Brief -
Print the data below exactly, but only the lines from the one containing "Una din 5 stele [radio] (194, 1617)" down to the one containing "Recenzii clienti (48, 2487)", inclusive.

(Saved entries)
^^^^^^^^
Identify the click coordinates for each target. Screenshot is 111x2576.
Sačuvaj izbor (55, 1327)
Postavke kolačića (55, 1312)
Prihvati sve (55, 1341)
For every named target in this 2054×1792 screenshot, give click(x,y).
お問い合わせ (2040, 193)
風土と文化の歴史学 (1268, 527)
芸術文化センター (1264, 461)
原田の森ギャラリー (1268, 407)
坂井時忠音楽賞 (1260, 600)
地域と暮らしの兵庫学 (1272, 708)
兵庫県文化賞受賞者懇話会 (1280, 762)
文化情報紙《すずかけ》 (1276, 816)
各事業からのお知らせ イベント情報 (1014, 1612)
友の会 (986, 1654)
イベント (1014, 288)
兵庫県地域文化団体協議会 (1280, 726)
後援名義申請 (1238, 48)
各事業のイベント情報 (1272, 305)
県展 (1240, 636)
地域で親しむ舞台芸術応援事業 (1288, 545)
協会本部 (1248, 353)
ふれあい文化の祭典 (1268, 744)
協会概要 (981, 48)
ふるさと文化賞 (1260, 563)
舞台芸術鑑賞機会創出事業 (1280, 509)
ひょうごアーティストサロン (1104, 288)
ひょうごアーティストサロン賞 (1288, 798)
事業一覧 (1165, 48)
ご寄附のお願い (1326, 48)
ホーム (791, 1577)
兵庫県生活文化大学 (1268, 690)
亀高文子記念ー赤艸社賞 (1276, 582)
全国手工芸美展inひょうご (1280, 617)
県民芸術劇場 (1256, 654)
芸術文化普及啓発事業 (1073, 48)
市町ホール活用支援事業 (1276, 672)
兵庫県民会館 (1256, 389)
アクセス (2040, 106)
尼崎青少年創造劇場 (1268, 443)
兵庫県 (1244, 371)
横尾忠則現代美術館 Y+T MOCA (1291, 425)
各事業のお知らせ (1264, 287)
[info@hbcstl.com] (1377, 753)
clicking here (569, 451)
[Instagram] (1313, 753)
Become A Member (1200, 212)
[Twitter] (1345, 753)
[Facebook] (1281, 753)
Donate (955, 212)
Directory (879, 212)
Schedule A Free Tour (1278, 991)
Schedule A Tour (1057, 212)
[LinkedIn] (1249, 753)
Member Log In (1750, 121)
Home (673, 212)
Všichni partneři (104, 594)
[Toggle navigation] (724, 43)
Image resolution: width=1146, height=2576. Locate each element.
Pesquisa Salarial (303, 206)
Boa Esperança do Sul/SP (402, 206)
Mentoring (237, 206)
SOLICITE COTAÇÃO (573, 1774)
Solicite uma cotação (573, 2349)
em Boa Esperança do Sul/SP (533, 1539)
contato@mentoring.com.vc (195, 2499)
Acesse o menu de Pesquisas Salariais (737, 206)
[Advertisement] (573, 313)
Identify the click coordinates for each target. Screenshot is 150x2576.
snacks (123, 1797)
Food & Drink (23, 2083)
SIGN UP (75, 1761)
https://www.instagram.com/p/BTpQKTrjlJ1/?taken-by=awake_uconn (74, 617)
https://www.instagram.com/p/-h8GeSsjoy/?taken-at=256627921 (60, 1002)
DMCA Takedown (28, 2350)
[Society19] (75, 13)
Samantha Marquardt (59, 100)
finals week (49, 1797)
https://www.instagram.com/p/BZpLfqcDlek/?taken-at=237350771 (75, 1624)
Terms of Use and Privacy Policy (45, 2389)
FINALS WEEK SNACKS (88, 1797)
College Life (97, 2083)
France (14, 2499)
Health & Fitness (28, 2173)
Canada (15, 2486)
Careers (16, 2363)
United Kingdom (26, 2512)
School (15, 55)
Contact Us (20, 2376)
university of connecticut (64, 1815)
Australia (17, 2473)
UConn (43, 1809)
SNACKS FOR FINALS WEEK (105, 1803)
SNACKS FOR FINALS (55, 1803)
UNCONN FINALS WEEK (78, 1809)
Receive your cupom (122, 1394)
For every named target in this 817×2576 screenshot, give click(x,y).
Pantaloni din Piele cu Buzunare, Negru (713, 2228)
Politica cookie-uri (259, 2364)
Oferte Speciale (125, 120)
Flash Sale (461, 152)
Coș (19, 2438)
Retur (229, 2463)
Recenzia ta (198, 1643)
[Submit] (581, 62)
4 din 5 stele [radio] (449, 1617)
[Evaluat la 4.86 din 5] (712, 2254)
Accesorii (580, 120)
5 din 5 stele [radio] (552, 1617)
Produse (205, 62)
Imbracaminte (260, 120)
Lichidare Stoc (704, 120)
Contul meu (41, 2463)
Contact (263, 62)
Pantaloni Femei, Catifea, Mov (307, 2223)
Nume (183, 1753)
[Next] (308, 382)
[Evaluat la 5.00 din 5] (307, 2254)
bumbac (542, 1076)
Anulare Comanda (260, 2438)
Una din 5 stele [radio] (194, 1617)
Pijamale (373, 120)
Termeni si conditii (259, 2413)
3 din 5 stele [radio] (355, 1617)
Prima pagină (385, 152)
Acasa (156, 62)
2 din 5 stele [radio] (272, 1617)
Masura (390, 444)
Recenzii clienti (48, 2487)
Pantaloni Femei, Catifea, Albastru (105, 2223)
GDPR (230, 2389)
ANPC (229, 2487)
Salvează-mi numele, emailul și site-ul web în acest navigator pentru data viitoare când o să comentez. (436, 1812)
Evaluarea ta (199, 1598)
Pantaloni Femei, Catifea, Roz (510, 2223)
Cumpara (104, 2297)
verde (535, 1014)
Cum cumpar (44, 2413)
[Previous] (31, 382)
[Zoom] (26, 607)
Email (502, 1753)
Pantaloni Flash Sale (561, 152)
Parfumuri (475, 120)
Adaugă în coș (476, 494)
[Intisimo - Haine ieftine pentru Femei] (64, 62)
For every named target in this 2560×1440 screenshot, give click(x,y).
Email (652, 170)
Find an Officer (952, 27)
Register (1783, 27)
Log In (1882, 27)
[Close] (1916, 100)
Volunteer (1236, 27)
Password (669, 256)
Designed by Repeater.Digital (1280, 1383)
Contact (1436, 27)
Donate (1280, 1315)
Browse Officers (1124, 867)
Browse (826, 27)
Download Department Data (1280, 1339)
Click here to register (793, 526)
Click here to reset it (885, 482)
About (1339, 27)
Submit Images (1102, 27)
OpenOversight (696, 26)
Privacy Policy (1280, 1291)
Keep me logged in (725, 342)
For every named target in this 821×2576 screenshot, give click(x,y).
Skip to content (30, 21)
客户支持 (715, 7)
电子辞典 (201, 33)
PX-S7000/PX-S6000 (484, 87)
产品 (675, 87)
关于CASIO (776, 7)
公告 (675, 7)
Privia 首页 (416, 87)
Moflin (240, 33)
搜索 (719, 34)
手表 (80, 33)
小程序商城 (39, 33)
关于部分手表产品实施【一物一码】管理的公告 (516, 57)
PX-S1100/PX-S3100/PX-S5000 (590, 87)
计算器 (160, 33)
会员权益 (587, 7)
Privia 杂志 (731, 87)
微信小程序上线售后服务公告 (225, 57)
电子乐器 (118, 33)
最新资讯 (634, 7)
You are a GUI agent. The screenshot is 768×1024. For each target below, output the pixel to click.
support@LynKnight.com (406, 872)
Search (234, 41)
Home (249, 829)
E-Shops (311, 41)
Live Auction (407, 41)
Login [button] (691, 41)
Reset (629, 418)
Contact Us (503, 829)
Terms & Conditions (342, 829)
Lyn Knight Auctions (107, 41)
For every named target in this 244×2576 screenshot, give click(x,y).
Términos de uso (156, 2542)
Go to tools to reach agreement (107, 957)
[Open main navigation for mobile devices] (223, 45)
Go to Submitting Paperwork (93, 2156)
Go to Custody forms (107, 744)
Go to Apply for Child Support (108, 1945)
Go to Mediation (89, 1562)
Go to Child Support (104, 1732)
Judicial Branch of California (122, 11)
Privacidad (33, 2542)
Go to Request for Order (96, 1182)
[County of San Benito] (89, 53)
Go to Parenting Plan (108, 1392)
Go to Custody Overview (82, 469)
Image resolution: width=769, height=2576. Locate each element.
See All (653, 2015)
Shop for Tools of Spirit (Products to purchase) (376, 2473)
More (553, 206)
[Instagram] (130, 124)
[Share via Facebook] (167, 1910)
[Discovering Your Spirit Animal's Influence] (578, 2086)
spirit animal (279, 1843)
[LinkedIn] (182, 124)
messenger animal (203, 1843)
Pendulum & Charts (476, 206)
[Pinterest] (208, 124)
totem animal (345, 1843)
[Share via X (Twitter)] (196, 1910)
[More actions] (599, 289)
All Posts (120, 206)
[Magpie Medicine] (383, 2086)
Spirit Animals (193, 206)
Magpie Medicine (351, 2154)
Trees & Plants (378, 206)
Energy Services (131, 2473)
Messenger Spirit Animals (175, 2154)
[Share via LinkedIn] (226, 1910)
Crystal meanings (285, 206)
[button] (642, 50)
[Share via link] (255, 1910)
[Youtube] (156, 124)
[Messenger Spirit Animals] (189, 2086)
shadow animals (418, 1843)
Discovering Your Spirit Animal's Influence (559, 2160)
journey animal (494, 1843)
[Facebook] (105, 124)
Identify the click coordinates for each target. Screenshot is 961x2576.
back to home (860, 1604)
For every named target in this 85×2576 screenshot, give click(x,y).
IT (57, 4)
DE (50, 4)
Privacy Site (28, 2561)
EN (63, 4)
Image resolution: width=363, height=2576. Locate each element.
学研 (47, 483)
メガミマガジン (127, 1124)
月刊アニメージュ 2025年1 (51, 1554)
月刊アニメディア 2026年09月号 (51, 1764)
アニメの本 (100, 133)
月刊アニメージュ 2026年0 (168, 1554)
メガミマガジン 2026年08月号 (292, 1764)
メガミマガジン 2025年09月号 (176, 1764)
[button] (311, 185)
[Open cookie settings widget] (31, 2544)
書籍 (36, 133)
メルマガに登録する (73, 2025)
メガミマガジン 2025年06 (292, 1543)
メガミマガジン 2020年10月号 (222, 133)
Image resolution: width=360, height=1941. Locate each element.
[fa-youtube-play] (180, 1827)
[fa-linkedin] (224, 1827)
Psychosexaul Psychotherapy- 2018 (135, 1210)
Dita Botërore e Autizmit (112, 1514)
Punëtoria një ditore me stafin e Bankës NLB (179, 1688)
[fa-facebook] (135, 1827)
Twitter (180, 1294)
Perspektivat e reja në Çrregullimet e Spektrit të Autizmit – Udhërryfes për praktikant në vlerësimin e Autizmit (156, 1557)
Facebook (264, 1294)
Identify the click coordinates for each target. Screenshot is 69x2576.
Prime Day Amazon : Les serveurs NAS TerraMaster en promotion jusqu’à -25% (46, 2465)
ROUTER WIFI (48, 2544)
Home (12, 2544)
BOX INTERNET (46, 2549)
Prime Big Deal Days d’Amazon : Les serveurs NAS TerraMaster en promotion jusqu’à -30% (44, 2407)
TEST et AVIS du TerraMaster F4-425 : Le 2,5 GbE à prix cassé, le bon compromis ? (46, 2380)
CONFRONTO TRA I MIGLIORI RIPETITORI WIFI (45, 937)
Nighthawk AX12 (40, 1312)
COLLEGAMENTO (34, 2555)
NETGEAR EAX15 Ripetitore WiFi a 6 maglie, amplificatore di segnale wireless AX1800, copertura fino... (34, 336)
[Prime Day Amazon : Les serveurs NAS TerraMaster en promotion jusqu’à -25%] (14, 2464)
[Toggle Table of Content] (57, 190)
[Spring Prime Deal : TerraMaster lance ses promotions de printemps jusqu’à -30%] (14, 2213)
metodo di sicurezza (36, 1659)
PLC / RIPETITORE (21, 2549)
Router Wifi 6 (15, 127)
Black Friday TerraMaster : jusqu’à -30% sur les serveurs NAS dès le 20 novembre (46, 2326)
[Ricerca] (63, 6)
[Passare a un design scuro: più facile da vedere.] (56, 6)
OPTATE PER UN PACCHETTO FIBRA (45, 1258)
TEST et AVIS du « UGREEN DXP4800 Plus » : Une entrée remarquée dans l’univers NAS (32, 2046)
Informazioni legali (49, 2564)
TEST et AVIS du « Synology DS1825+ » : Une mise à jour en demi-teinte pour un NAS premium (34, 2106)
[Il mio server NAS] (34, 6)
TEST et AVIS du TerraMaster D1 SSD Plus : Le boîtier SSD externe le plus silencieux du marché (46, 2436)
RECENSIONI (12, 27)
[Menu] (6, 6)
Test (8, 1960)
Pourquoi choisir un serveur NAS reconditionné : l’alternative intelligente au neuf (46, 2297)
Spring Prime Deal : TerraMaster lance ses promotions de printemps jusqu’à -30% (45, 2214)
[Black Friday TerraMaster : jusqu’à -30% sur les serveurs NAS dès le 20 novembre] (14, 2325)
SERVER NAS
^^^^^^^^
Reply to the exercise -
Una din 5 stele [radio] (194, 1617)
Pijamale (373, 120)
Termeni si conditii (259, 2413)
3 din 5 stele [radio] (355, 1617)
Prima pagină (385, 152)
Acasa (156, 62)
2 din 5 stele [radio] (272, 1617)
Masura (390, 444)
Recenzii clienti (48, 2487)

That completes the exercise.